======== Data records

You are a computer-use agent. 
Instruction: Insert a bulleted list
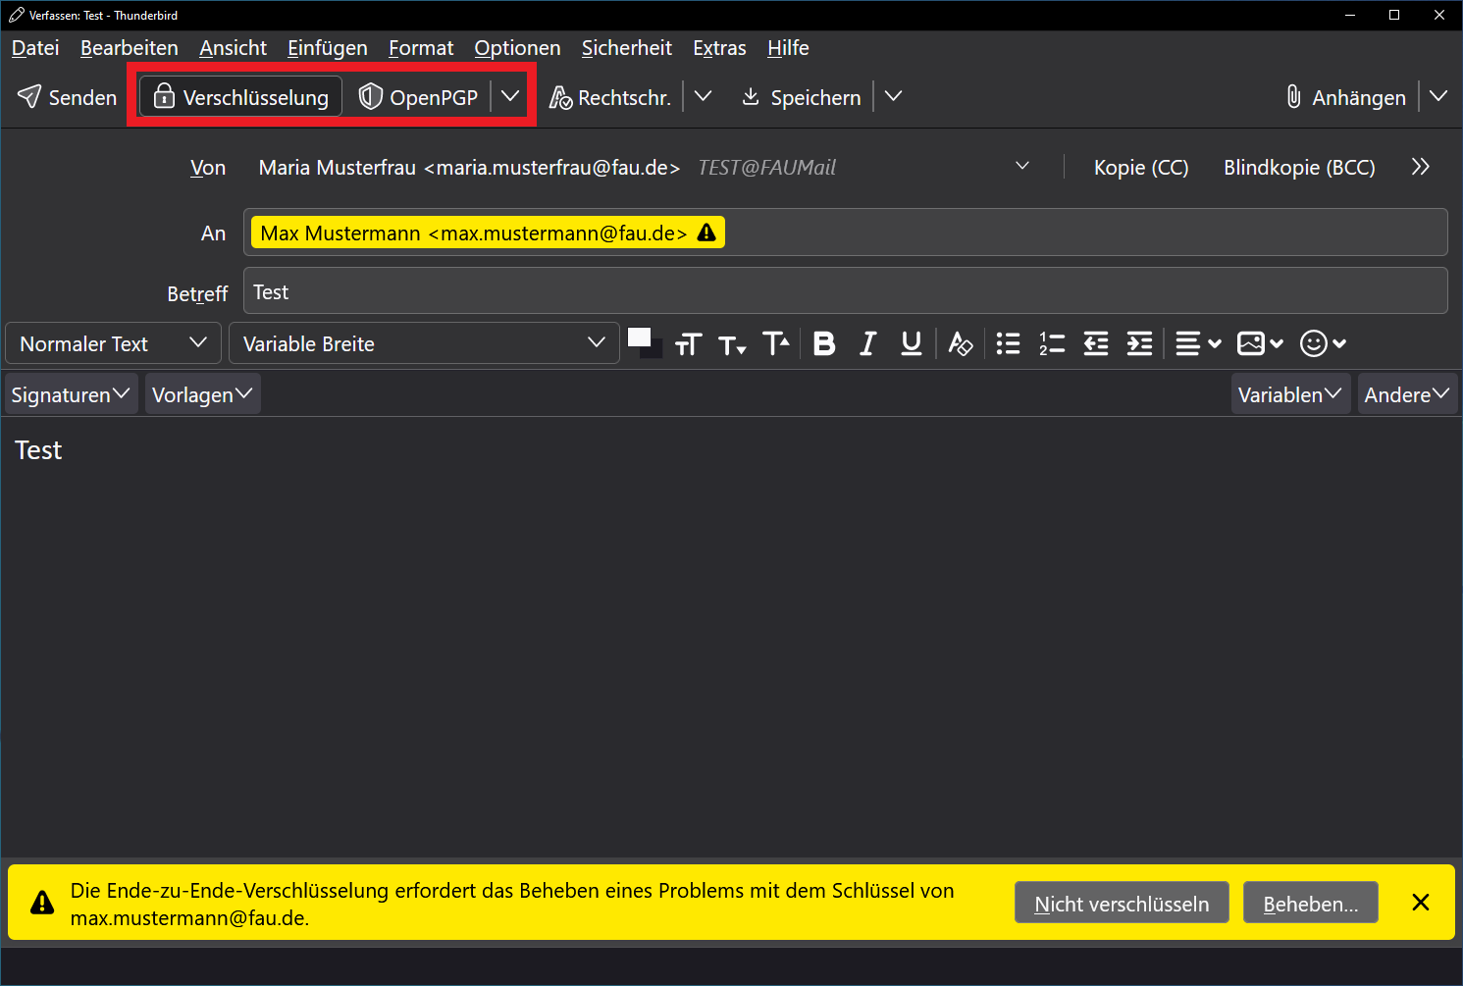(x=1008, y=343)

================
======== Data records

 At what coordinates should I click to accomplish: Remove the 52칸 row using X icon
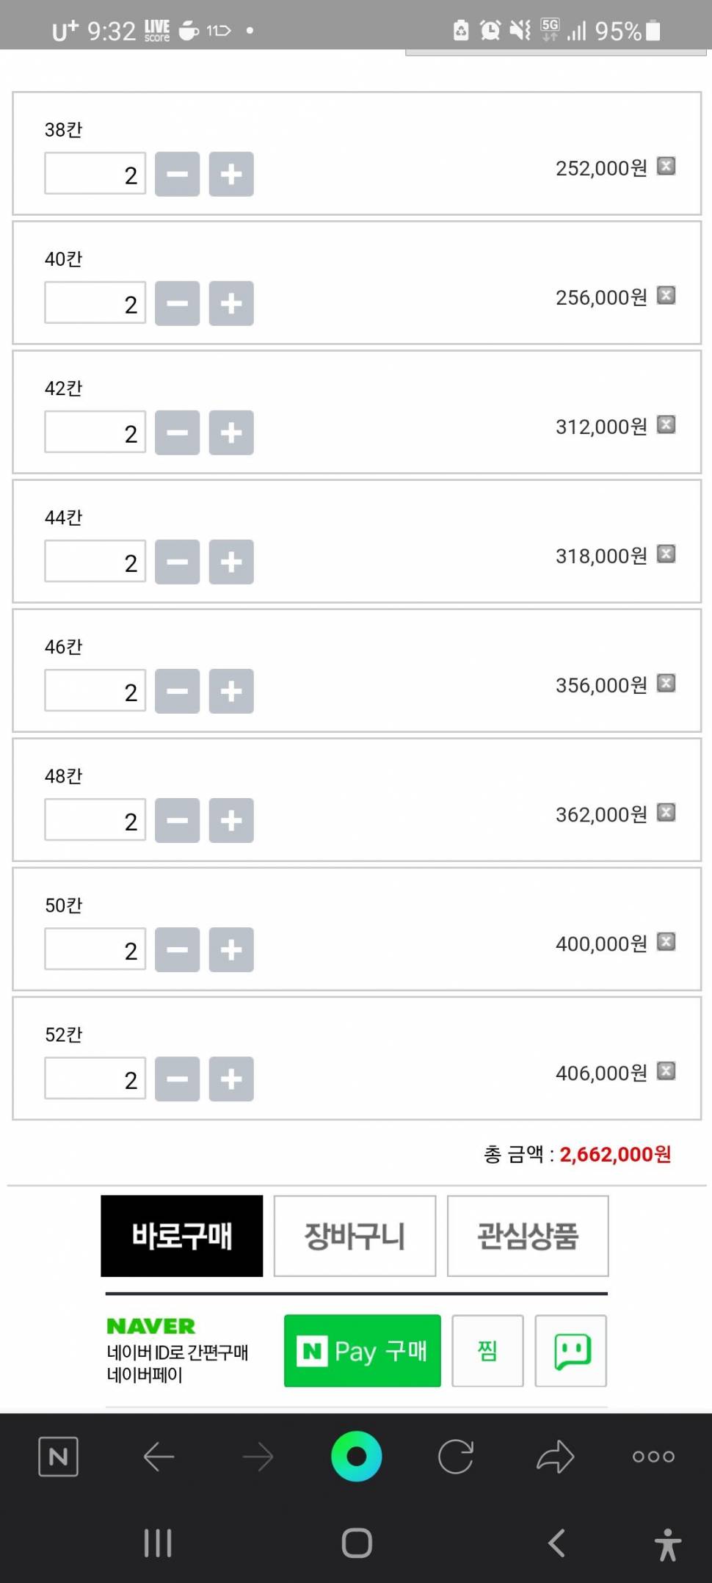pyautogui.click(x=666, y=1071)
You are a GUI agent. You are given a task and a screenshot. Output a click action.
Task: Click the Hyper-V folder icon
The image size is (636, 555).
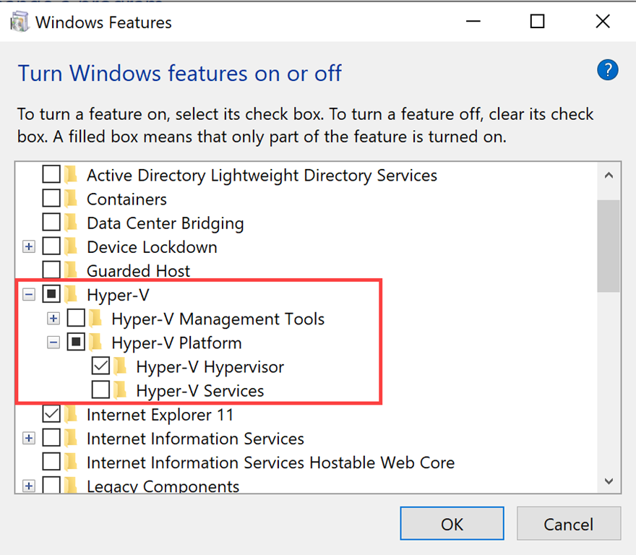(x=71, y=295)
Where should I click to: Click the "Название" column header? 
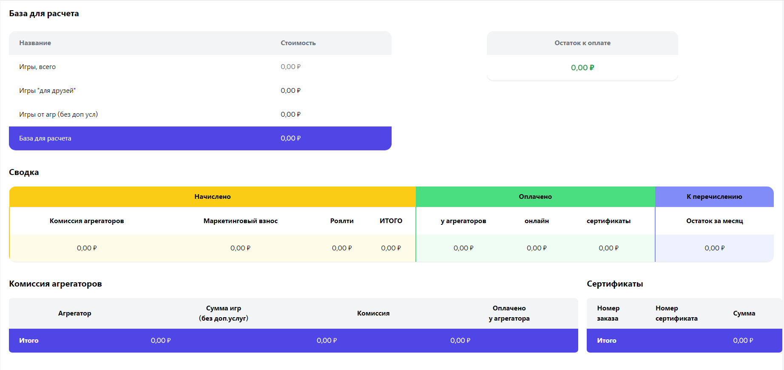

================
======== Data records

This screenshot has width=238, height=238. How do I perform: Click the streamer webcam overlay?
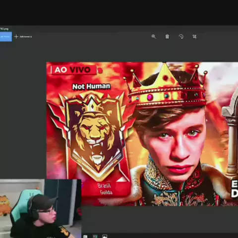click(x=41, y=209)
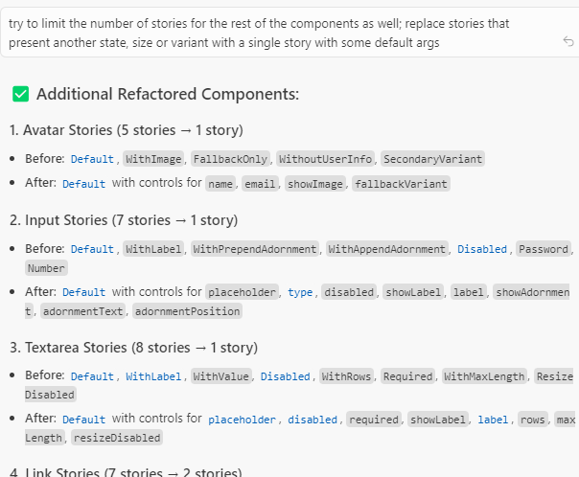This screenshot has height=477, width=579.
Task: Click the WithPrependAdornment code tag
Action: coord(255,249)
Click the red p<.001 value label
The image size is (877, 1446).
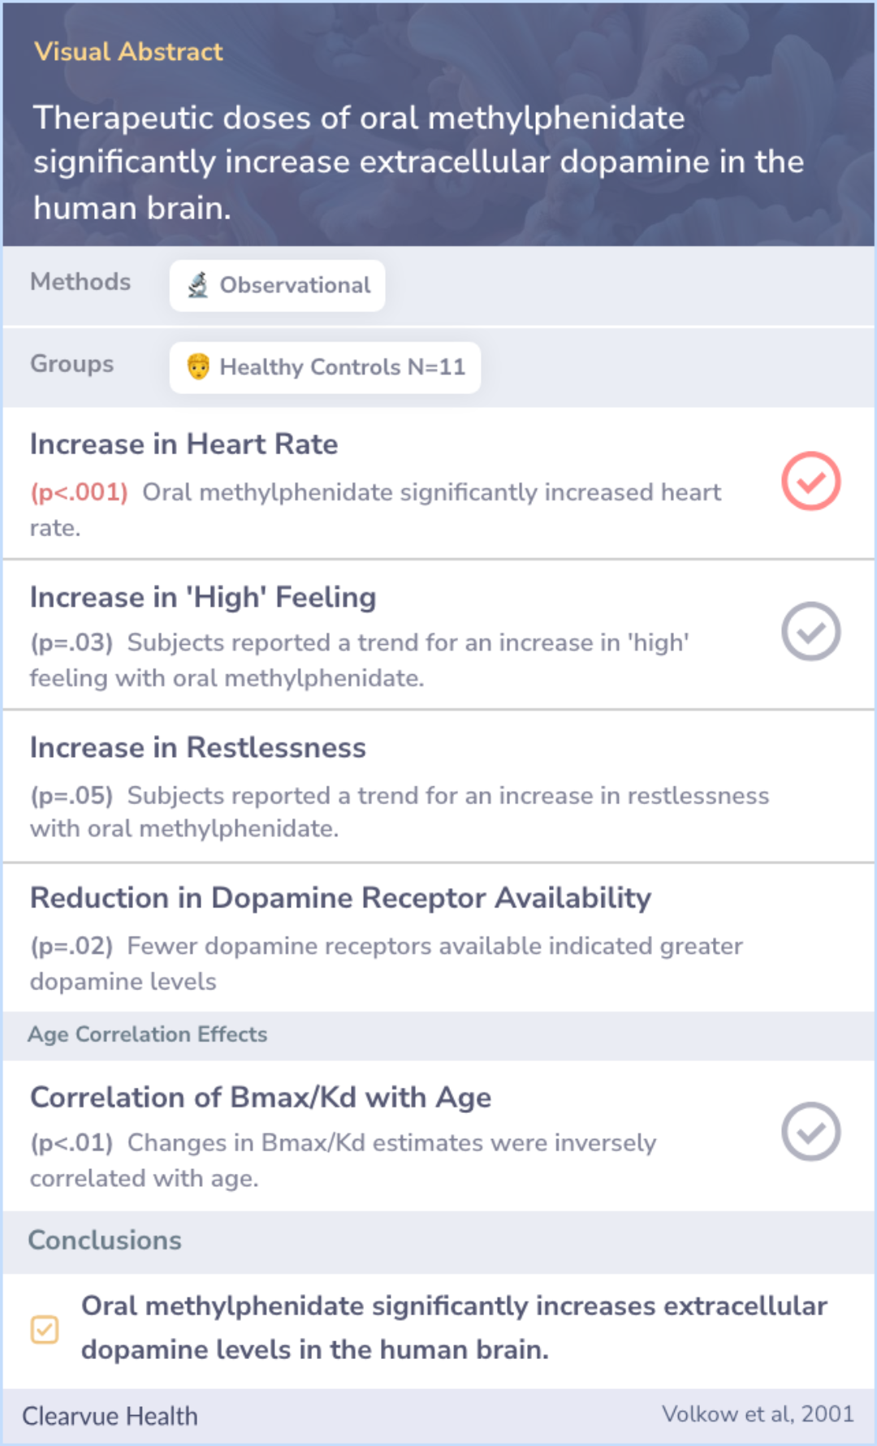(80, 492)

================

Assigned task:
Within the records, on how many lines does the word "agent" appear? Provide the number alone.

Output below:
2